Rights violations: Home ministry snubs two-thirds of NHRC enquiry requests
Nearly two-thirds of the enquiry requests made by the National Human Rights Commission (NHRC) to the home ministry regarding cases of human rights violations by law enforcement agencies have gone unheeded.
The commission now seeks the power to investigate the disciplined forces itself and has proposed that the law be amended to that end.
The founding law of the organisation, National Human Rights Commission Act-2009, restricts the commission from investigating any disciplined forces, including police and Rab.
The law only allows the NHRC to request reports and information from the home ministry, or recommend that the ministry conduct investigations.
Since 2012, the NHRC had made 122 such requests to the home ministry for reports, of which only 44 were adequately responded to, shows the commission's annual report.
In 24 cases, the NHRC had did not find the responses to be acceptable and returned the reports asking for reassessment.
"The commission is waiting for reports in 71 cases. Out of them, the commission has urged multiple times in the case of 27 complaints, but has not received any form of response," said the report.
"We want section 18 of the NHRC act, which restricts the commission, to be done away with. We have proposed an amendment to the law. The commission should be able to investigate any and all for human rights violations," NHRC Chairman Kamal Uddin Ahmed told The Daily Star.
"The state does not shelter anyone who does wrong."
He went on to say that while the disciplined forces have their own investigation mechanisms, the NHRC can focus particularly on whether human rights violations have taken place.
"This will not harm anyone in the forces, but rather help identify wrongdoers."
The annual report shows that over the past year, the NHRC questioned the home ministry about 53 cases of human rights violations, in which accusations arose against the law enforcement agencies, and 33 of those are yet to be responded to. In about half of these incidents, the rights body had conducted suo motu (voluntary) interventions.
They noted that in six cases of custodial deaths and five cases of extrajudicial killings picked up from the media, there were no records of legal cases being filed.

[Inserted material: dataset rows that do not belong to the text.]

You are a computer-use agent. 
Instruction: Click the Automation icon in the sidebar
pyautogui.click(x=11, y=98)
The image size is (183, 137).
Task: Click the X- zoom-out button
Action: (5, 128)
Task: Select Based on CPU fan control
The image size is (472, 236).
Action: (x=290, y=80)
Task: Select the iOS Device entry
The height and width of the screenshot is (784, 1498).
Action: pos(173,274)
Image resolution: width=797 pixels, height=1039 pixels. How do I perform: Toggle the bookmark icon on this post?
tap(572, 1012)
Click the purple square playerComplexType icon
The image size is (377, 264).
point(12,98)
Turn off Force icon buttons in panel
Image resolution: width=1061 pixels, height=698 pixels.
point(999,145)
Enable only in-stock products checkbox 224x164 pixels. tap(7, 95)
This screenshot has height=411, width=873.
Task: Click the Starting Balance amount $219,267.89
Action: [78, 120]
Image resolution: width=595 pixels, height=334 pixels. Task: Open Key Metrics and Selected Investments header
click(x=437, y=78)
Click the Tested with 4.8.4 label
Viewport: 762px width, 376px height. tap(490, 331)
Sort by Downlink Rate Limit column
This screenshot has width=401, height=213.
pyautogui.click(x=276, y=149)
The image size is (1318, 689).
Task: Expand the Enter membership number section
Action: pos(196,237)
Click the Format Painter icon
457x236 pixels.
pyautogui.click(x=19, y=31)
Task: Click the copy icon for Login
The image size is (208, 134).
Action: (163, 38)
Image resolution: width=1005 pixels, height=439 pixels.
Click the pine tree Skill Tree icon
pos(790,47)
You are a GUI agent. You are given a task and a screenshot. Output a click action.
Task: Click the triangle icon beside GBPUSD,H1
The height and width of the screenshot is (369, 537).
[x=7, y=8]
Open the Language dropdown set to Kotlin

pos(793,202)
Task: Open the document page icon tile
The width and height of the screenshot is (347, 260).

This legal shortcoming has been one of the reasons why Bangladesh's NHRC is considered a "Category B" organisation by the Global Alliance of National Human Rights Institutions (GANHRI).
All the national human rights institutions of the world are assessed by GANHRI on how compliant they are with the Paris Principles, which are the international benchmark for national human rights institutions.
Category A is given to fully compliant institutions.
In addition to section 18, the NHRC also seeks to institute regulations concerning enquiry, investigation and settlements. It also regularises the posts at the commission and allows its staffers government pensions.